MOSLEM

Spring 2002
rusfilm.pitt.edu

A Russian soldier, Nikolai Ivanov, returns home after seven years of captivity in Afghanistan. The film explicitly links his name with St. Nicholas. In Afghanistan, however, Nikolai converted to Islam and observes the rituals of his new religion in his home village. While he was away, his father committed suicide and his brother spent time in jail. In the new, post-soviet Russia, the villagers waste their days drinking and yearning for money. They call Nikolai "the Moslem" and violently oppose his moral way of life. Nikolai's brother juxtaposes his Orthodox faith, which is shown as non-existent, to the supposedly satanic and alien rituals of his Moslem sibling.

Set in post-perestroika Russia, the film boldly mixes the fragments of Russian Orthodox, Soviet, Western, post-soviet, and Moslem cultures in its search for an answer to the question: is it possible to articulate a narrative of coherent post-imperial identity?

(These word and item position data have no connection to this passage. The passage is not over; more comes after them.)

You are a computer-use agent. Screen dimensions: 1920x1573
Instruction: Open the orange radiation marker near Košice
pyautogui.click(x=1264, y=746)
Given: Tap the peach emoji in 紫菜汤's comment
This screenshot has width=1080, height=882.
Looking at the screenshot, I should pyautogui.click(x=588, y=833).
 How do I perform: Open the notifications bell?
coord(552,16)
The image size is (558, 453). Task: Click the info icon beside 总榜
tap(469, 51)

In Russian history, there has always been a feeling that the world people live in is incomplete. And there has always been a desire to find something external which, if transplanted into this world, would somehow change it, turn it around and, thereby, make it more perfect. And this is the feeling we have now. There is an anticipation that someone will appear and somehow will make us live right.
Valery Zalotukha, scriptwriter
Iskusstvo kino, 1995

The image of Kolya praying in a field of wildflowers possesses a strange lyricism, like the eerie lake where swimmers keep drowning. According to legend, there is a sunken church at the bottom, and anyone who reaches its cupola will be born again sinless. Cinematographer Aleksei Rodionov (Go and See, Orlando) has a lot to do with creating the film's spiritual landscapes, in contrast to the dirty, miserable village.